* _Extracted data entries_
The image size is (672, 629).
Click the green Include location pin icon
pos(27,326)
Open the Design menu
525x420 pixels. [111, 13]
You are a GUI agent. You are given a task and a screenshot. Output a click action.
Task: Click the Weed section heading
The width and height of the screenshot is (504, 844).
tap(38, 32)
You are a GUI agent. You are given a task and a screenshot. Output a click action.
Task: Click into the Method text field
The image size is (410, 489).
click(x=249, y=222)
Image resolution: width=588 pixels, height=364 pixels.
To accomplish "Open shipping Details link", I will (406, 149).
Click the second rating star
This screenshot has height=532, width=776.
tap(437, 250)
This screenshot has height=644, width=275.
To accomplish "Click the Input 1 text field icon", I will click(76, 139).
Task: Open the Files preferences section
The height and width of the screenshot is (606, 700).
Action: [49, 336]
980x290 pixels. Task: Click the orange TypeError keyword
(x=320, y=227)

==

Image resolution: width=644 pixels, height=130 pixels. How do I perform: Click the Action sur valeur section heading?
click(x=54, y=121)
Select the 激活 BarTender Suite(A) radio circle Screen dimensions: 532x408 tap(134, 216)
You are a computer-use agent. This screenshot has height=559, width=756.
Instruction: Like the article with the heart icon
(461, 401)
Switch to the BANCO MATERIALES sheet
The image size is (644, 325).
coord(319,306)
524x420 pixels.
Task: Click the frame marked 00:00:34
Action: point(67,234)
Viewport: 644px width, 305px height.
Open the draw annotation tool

* _THE PROBLEM_
Using the entries above, return exactly the lines from the line with "Image resolution: width=588" to the line with "This screenshot has height=644, width=275.", counting both of those lines.

* _ANSWER SPACE_
Image resolution: width=588 pixels, height=364 pixels.
To accomplish "Open shipping Details link", I will (406, 149).
Click the second rating star
This screenshot has height=532, width=776.
tap(437, 250)
This screenshot has height=644, width=275.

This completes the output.